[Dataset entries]
┄┄┄┄┄┄┄┄┄┄┄┄┄┄┄┄┄┄┄┄
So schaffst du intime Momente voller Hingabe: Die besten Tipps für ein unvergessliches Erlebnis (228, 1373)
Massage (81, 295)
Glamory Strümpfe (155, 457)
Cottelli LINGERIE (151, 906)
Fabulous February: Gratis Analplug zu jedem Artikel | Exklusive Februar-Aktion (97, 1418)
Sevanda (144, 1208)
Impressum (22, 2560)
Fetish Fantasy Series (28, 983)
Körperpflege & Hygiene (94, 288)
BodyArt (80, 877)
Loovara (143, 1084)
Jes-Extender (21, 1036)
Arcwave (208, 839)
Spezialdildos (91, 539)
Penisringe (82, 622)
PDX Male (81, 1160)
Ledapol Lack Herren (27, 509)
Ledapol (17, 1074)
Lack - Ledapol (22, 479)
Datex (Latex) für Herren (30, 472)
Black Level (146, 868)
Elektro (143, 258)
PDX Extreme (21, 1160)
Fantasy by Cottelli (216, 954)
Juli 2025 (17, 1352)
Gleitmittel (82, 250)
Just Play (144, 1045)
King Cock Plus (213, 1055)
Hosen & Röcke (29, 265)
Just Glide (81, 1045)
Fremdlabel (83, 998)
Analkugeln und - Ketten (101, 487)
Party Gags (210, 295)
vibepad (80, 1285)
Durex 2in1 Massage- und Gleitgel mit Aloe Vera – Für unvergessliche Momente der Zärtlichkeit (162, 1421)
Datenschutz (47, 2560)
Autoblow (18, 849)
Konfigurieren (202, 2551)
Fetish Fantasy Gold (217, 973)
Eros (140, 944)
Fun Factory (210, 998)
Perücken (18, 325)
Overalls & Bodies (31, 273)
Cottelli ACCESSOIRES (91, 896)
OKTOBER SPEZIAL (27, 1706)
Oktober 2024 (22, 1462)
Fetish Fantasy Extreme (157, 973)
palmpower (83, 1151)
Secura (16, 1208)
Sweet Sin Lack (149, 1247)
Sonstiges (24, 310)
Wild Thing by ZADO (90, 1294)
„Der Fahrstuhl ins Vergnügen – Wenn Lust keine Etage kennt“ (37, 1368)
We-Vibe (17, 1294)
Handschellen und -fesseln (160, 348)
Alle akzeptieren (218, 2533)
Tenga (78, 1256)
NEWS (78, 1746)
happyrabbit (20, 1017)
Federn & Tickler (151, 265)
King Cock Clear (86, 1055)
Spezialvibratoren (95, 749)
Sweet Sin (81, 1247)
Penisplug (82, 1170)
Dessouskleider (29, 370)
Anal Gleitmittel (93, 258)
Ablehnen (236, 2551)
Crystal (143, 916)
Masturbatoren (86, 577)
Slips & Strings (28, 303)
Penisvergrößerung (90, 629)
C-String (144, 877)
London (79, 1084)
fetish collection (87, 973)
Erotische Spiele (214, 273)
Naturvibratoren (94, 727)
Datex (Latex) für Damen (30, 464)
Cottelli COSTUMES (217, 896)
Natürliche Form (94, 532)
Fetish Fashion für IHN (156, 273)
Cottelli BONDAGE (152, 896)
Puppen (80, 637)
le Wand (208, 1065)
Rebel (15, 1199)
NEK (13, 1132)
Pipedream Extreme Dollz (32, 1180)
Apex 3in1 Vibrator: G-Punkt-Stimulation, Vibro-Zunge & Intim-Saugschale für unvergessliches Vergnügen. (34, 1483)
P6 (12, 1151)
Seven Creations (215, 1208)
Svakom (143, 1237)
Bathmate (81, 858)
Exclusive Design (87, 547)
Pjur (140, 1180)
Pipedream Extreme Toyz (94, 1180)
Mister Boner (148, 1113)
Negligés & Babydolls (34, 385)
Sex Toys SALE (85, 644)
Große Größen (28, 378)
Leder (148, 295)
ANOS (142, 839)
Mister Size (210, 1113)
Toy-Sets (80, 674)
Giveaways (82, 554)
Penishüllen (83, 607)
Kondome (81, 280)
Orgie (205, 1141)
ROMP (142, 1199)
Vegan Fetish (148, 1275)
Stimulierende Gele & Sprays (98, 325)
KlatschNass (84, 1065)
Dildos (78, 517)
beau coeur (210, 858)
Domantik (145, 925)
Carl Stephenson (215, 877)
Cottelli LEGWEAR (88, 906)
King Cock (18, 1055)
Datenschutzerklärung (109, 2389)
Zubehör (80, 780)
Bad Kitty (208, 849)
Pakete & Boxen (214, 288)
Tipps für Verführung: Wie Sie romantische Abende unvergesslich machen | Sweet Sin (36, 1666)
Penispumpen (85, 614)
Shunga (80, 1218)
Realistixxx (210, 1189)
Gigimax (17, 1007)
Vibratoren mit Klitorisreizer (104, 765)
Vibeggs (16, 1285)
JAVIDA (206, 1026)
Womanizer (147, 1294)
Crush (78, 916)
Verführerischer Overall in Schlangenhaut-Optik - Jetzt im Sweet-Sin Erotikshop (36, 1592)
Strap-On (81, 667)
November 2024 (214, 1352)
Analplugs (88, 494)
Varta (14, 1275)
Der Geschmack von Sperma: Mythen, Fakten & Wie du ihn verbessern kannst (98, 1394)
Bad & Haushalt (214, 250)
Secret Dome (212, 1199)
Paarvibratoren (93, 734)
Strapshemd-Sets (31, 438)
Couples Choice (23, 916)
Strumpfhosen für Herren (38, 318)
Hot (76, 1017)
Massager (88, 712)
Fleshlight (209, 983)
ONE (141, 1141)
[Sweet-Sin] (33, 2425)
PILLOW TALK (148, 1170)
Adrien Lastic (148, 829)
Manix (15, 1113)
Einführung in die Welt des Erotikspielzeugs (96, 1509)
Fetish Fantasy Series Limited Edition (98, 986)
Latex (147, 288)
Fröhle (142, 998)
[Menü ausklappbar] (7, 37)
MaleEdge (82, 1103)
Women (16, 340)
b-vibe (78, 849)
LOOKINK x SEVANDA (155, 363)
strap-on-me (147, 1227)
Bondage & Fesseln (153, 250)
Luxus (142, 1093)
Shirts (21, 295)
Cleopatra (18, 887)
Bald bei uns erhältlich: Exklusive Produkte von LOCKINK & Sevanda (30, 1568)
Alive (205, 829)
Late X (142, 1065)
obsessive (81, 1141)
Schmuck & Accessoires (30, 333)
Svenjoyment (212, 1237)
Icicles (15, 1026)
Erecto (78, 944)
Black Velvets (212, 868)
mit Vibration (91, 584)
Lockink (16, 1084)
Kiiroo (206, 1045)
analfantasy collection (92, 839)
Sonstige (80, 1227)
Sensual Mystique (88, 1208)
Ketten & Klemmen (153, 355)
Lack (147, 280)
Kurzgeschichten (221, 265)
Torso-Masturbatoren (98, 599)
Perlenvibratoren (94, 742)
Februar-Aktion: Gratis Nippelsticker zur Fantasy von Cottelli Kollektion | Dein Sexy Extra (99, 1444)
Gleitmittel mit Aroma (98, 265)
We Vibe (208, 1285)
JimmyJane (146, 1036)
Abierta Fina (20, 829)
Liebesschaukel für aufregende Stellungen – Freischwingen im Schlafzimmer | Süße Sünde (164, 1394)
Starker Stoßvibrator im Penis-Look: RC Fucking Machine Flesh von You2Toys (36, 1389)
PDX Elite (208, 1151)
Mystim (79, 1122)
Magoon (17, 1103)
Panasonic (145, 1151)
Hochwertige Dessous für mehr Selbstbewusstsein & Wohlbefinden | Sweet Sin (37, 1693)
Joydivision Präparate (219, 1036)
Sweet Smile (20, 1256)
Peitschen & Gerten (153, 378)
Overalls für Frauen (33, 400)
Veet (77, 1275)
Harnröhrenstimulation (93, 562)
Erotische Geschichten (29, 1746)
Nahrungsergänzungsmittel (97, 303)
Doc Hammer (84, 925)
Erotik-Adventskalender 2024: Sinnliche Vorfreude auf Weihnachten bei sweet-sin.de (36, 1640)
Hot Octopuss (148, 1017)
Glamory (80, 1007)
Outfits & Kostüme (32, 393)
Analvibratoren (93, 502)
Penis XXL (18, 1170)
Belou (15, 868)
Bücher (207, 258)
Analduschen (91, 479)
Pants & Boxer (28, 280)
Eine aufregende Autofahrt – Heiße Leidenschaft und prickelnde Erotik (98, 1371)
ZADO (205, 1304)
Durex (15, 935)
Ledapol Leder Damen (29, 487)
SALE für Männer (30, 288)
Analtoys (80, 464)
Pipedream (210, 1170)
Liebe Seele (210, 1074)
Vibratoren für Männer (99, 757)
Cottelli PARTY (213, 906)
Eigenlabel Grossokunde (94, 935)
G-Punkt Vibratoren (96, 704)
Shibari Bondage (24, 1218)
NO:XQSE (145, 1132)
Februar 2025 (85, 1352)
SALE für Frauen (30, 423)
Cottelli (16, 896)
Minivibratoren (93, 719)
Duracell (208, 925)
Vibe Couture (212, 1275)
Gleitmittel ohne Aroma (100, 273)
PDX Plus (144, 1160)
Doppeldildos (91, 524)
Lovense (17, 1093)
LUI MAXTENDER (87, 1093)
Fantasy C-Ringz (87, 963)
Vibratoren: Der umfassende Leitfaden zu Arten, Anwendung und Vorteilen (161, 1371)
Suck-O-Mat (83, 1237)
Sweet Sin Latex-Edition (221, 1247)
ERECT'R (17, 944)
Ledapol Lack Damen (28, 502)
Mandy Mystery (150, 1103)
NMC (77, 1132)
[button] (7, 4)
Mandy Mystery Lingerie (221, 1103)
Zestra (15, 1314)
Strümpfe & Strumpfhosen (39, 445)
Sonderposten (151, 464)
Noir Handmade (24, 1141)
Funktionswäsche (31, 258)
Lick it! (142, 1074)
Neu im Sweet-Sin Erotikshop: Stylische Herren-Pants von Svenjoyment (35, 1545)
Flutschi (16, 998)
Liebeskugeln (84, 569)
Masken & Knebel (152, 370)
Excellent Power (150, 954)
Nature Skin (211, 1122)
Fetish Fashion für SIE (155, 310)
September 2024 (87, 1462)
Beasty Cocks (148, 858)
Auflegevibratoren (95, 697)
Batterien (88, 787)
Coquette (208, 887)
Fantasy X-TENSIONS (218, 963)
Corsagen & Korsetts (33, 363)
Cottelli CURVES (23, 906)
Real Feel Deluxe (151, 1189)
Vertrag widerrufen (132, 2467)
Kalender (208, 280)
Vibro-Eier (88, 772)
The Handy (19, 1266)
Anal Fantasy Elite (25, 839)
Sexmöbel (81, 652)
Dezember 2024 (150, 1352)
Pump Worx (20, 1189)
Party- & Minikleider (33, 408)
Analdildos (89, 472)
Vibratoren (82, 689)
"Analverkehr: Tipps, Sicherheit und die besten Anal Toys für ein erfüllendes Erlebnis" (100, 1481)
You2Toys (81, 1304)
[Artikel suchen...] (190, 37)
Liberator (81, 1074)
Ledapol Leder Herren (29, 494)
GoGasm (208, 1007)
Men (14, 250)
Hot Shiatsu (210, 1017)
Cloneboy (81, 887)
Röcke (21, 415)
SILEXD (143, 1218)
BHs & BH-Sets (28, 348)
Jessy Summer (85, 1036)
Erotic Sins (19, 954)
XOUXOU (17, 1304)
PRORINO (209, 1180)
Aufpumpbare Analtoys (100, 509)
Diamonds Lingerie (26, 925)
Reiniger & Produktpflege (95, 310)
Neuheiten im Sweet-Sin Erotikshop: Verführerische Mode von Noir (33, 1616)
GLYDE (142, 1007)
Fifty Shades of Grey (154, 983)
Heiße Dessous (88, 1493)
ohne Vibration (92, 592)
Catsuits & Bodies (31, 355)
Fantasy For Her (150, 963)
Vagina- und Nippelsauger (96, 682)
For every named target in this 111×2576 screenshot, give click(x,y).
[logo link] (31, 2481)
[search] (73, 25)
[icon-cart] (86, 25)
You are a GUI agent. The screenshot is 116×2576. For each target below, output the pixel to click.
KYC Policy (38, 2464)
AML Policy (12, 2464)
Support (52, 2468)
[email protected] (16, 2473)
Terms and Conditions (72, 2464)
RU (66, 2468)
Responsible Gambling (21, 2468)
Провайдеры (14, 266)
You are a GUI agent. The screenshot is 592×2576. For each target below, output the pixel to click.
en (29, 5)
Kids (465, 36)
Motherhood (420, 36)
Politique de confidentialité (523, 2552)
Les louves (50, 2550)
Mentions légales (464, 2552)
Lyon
┄┄┄┄┄┄┄┄┄┄┄┄┄┄┄┄┄┄┄┄
• **WORK TO COMPLETE**
Look above for the line containing "LUI MAXTENDER (87, 1093)" and the line containing "Sonderposten (151, 464)". Transcribe both, with the lines between them, exactly.

• **OUTPUT BELOW**
LUI MAXTENDER (87, 1093)
Fantasy C-Ringz (87, 963)
Vibratoren: Der umfassende Leitfaden zu Arten, Anwendung und Vorteilen (161, 1371)
Suck-O-Mat (83, 1237)
Sweet Sin Latex-Edition (221, 1247)
ERECT'R (17, 944)
Ledapol Lack Damen (28, 502)
Mandy Mystery (150, 1103)
NMC (77, 1132)
[button] (7, 4)
Mandy Mystery Lingerie (221, 1103)
Zestra (15, 1314)
Strümpfe & Strumpfhosen (39, 445)
Sonderposten (151, 464)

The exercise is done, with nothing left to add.